**EXERCISE DIRECTIONS**: Using the data below, return every line that holds the word "Policy".

**EXERCISE INPUTS**:
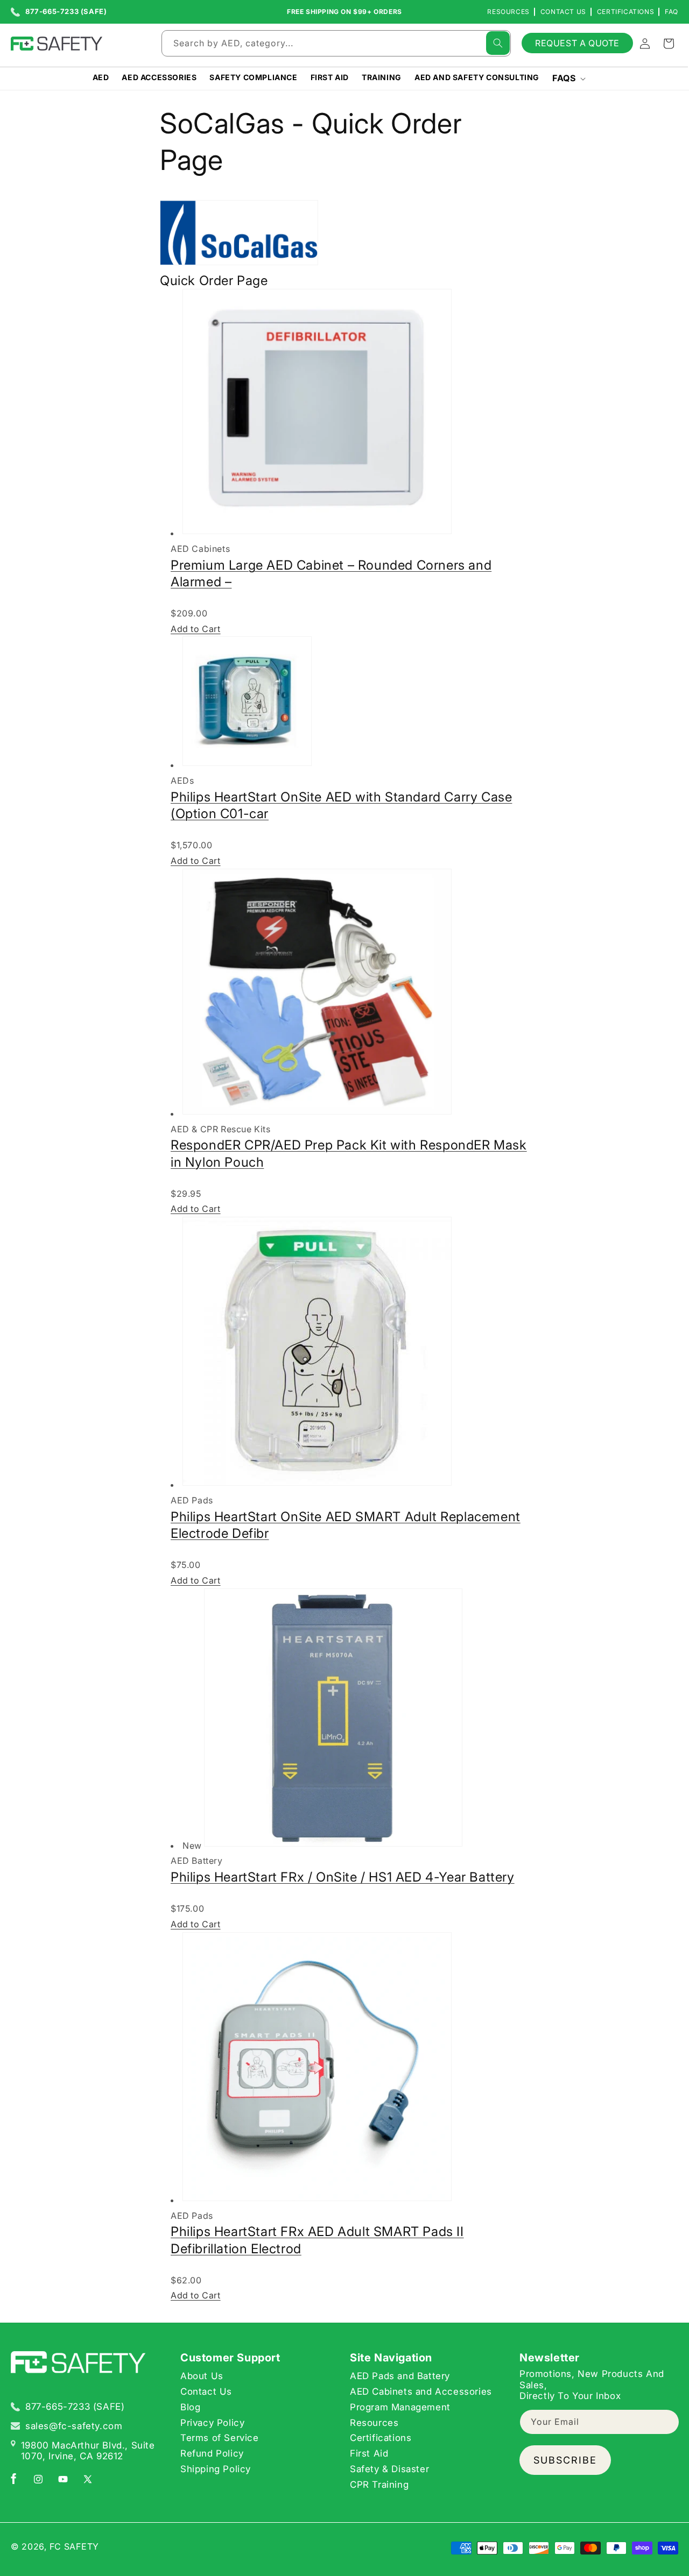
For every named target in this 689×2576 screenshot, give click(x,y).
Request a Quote (577, 43)
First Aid (369, 2453)
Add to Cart (196, 628)
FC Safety (74, 2546)
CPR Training (379, 2484)
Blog (190, 2407)
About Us (201, 2376)
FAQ (671, 12)
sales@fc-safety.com (73, 2426)
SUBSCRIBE (565, 2460)
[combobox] (336, 43)
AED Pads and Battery (400, 2376)
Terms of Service (219, 2437)
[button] (568, 78)
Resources (508, 12)
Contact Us (563, 12)
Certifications (625, 12)
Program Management (400, 2407)
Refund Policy (212, 2453)
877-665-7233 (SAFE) (66, 12)
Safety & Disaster (389, 2469)
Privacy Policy (212, 2422)
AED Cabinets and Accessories (421, 2391)
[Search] (498, 43)
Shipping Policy (215, 2469)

**SOLUTION TO THIS TASK**:
Refund Policy (212, 2453)
Privacy Policy (212, 2422)
Shipping Policy (215, 2469)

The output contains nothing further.